At the conclusion of the war, an Australian delegation participated in the negotiating of the Treaty of Versailles, codifying the partitioning of the former German Empire among the winners. The Treaty of Versailles became the first international treaty signed by Australian representatives. Australian Prime Minister Billy Hughes forcibly pressed for high German reparations payments and Article 231 assigning it guilt for the conflict so that the British Empire and Dominions could benefit from the payments, despite opposition from the United States. Pursuant to the treaty, the former German New Guinea became Territory of New Guinea, administered by Australia under a League of Nations mandate. The remote isolated island of Nauru, which formerly had been administratively part of 
the German New Guinea, became a separate mandate territory - theoretically, under jointly administration of Australia, New Zealand, and the United Kingdom, but de facto run primarily by Australians.

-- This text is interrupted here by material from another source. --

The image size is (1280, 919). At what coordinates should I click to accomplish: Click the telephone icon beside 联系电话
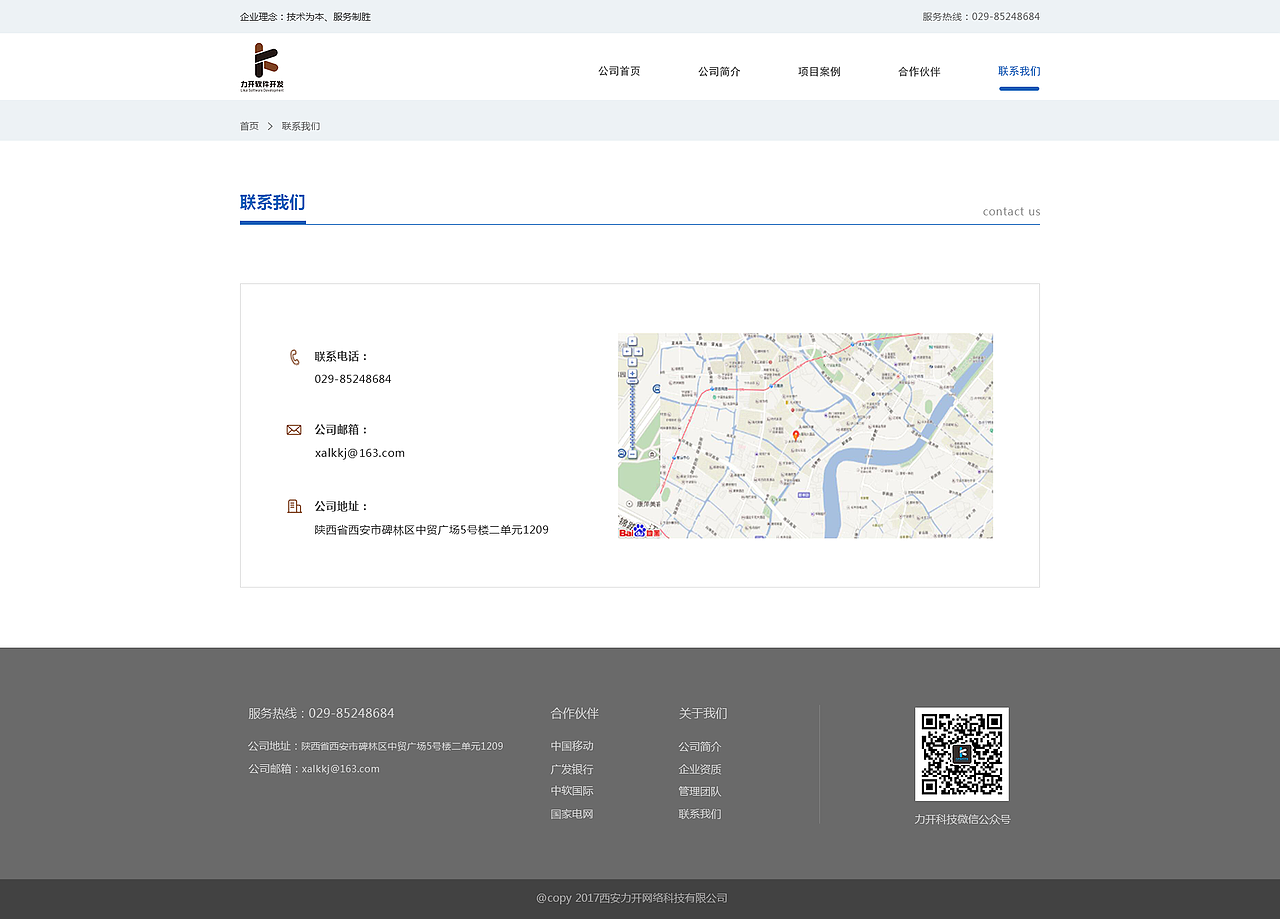pos(293,356)
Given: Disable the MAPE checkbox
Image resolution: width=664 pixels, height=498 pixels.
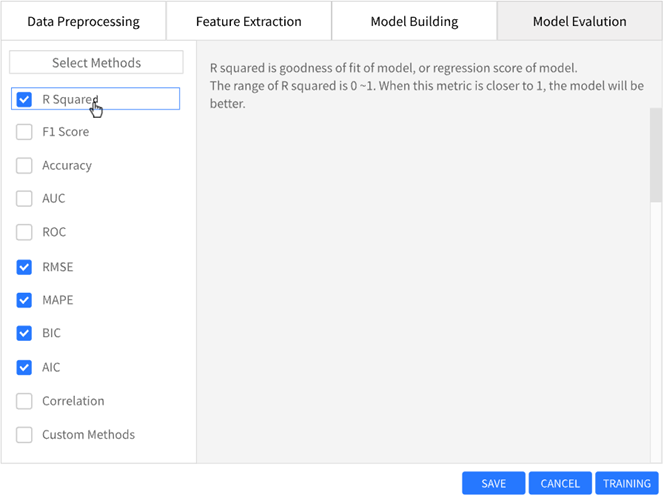Looking at the screenshot, I should 25,300.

In World War II, Australia was one of the first countries to declare war on Germany, on 3 September 1939, the third day of the German invasion of Poland. The Battle between HMAS Sydney and German auxiliary cruiser Kormoran in November 1941 resulted in the sinking of both ships; the Western Desert Campaign, including the Siege of Tobruk was an important land campaign with major German and Australian participation.

During both wars, German enemy aliens found in Australia at the outbreak of the war, were interned. Internee and PoW camps throughout Australia also housed a number of German sailors (from both the merchant marine and the navy), as well as German prisoners of wars brought from other theaters (primarily, north Africa).

Diplomatic history
The German Empire opened a consulate in Sydney in the late 19th century. The German consul, Carl Ludwig Sahl (1840-1897), who spent most of his life in the South Pacific region, received his acceptance by British authorities on October 18, 1872; he served in Sydney until his death in 1897, and was buried there.

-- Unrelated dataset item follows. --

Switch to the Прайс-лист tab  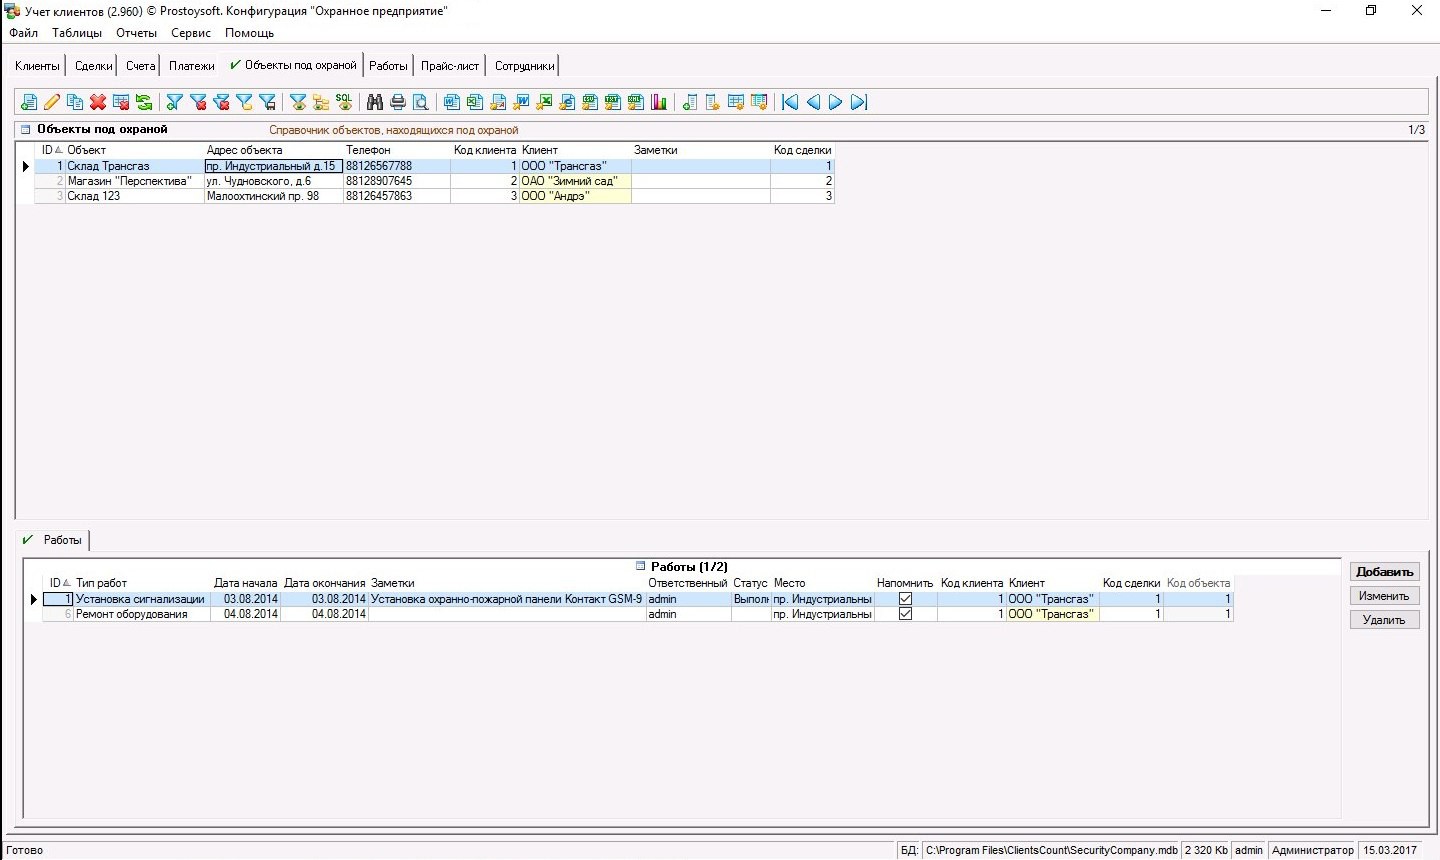pos(450,66)
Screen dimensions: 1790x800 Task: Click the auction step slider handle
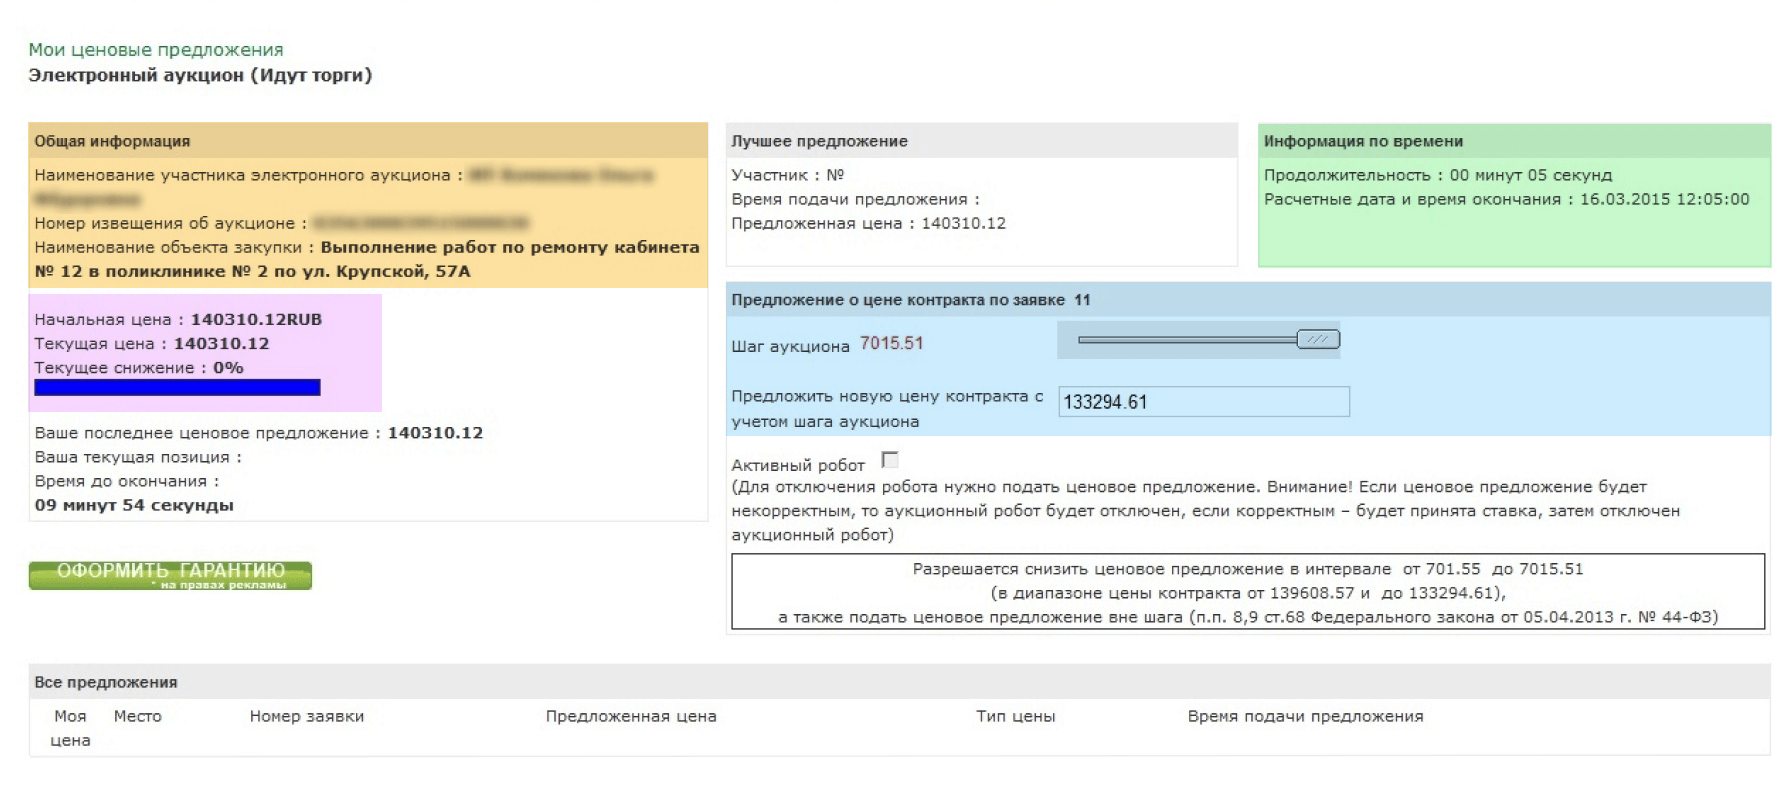pyautogui.click(x=1317, y=340)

After the First World War, the first consul of the Weimar Republic, Dr Hans Büsing, arrived to Australia in 1924.

Diplomatic relations between Australia and the Federal Republic of Germany started soon after the creation of the latter. In 1949, an Australian mission was established in Bonn, accredited to the Allied High Commission (the occupation government). In 1952, the mission was converted to an Australian embassy accredited to the FRG government. Diplomatic relations with the German Democratic Republic were established by the Whitlam government in 1973 (see below for more).

Relations with the GDR
For about 37 years after the collapse of Nazi Germany, the Australian government refused to recognise East Germany or accept East German passports, due to ideological and political reasons; Australia viewing the GDR as a satellite state aligned and heavily influenced by the Soviet Union, while the GDR viewed Australia as a product of British colonialism, intent on destroying Marxism–Leninism. There were small trade relations and low-level visits though, which went unnoticed by the governments.

It wasn't until 1972, when, after a Labor victory led by Gough Whitlam, the government then considered recognition of the GDR. After some negotiations between the two governments, the Australian government finally recognised the GDR the following year. An embassy was built in the "diplomatic quarter" of East Berlin at Grabbeallee 34. Following German reunification in 1990, the embassy (along with the other one in Bonn) was closed.

European Union 

Germany was a founding member of the European Union (EU). The EU and Australia have solid relations and increasingly see eye-to-eye on international issues. The EU-Australian relations are founded on a Partnership Framework, first agreed in 2008. It covers not just economic relations, but broader political issues and cooperation.

Trade 
Trade between the two countries is sizable but heavily weighted to imports from Germany. In 2008, total two-way merchandise trade was valued at over A$13.4 billion, of which A$11.4 billion (85 per cent) were imports from Germany.

Treaties 
A significant number of Australia–Germany bilateral treaties include agreements on trade, science, space, taxation/social security, extradition, and other matters.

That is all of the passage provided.